(EXERCISE): Look below for the line with "The width and", then repeat it and all lines after it, exactly, minus any pictures.

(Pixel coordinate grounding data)
════

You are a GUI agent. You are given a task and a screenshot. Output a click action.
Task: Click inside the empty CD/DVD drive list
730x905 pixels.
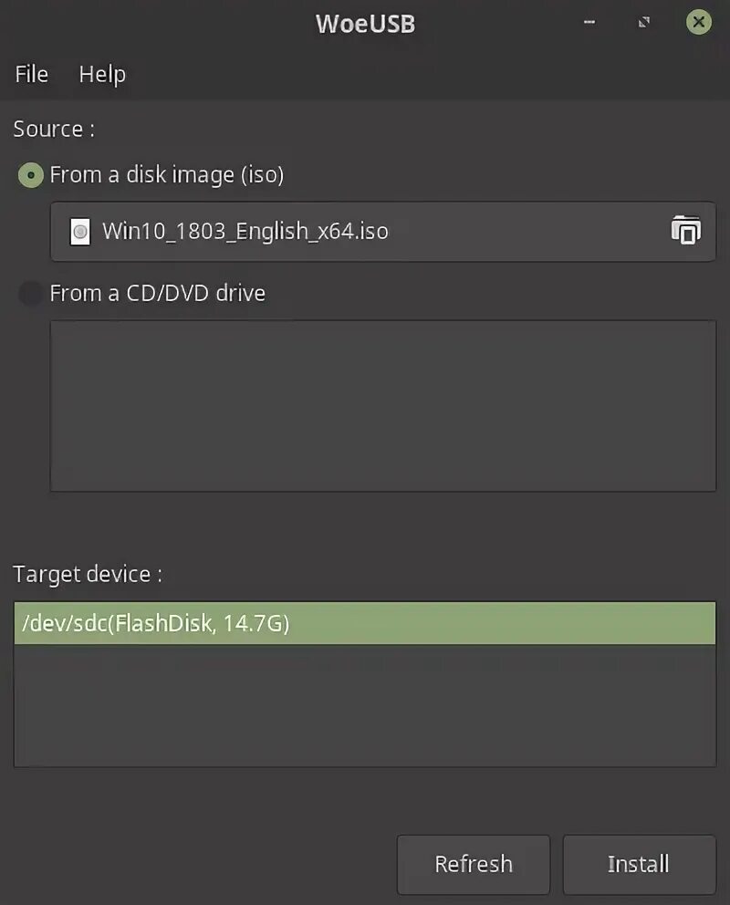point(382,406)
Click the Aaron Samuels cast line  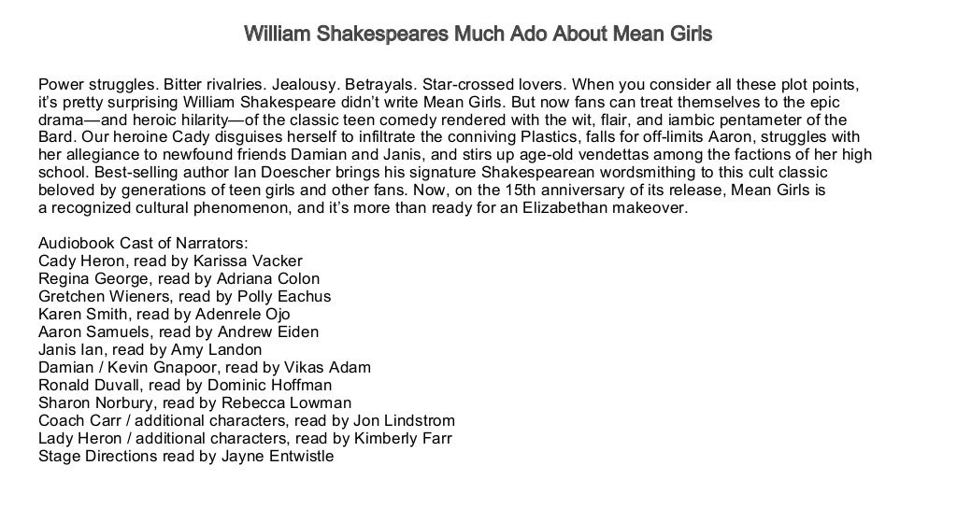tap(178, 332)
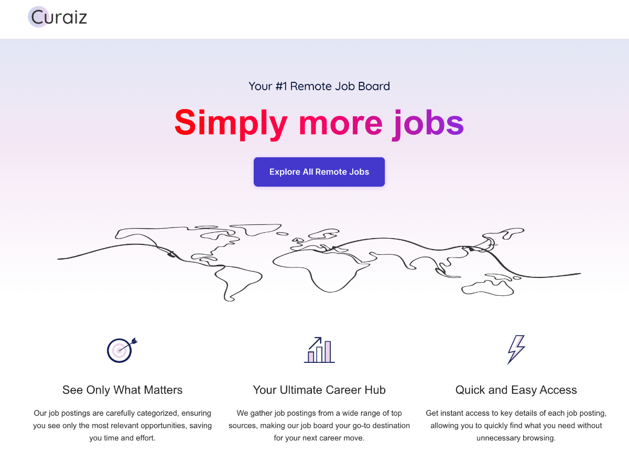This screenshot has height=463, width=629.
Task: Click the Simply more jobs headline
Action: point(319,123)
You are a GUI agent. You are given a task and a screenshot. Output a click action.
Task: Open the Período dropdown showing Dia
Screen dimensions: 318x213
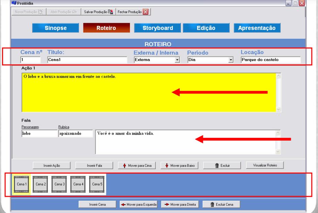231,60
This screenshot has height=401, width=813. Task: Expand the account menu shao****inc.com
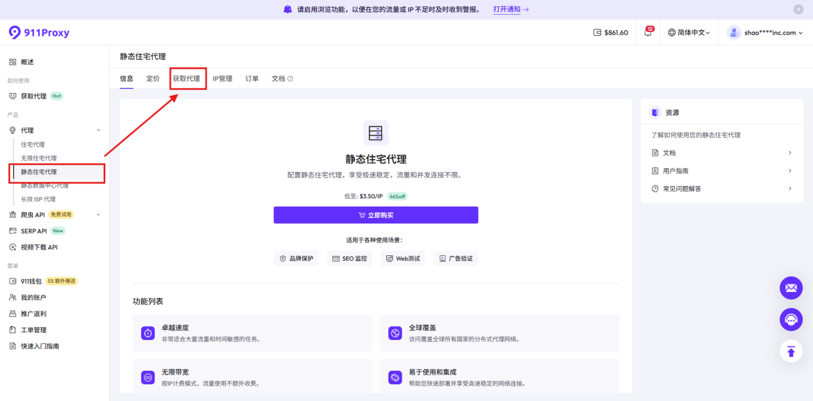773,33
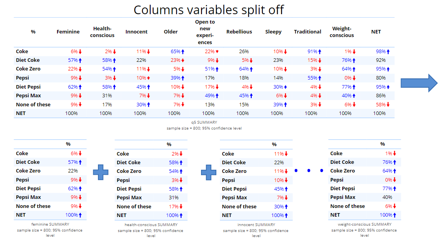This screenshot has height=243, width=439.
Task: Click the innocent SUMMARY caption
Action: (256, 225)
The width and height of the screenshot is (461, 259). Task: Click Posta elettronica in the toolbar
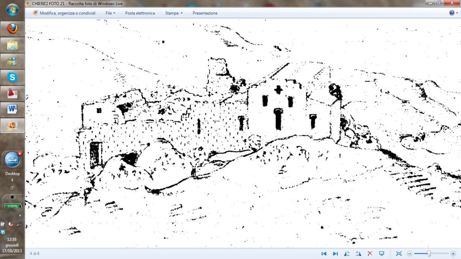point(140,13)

════

(RESULT OF THIS EXERCISE):
The width and height of the screenshot is (461, 259). Task: Click Posta elettronica in the toolbar
point(140,13)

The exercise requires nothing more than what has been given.